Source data
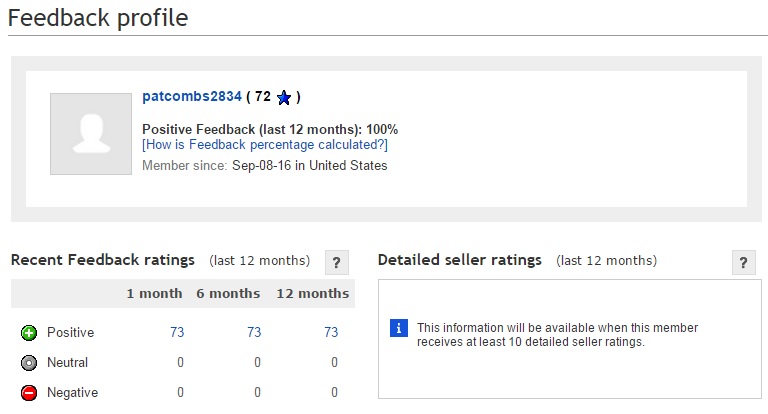Click the blue feedback star icon
The image size is (768, 414).
(284, 98)
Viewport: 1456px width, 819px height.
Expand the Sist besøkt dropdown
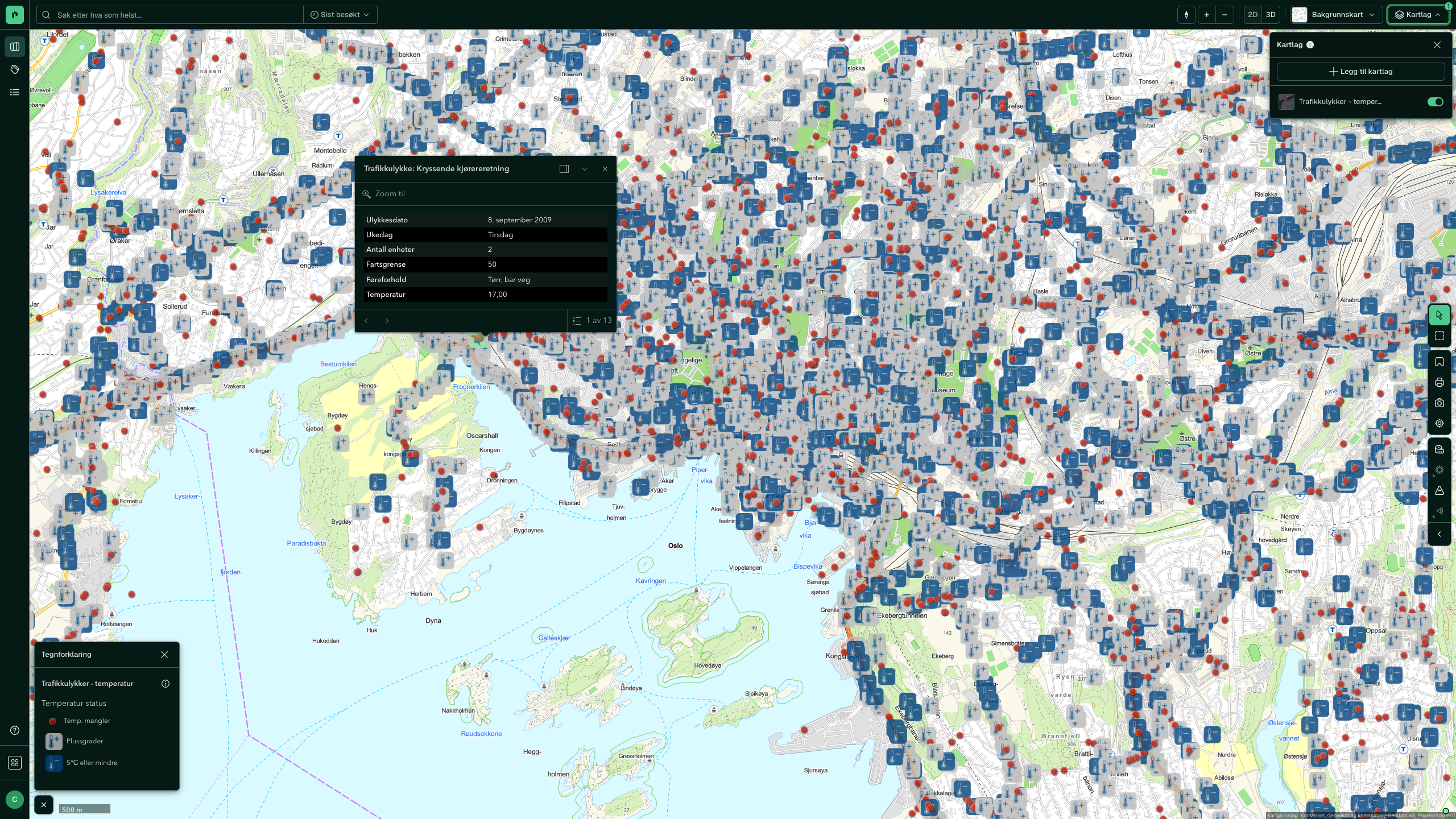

- _Requirement_
Exactly the lines from the one holding "Viewport: 1456px width, 819px height." to the last line of the records above should be duplicated, with no pictures among them.

- _Answer to the exercise_
Viewport: 1456px width, 819px height.
Expand the Sist besøkt dropdown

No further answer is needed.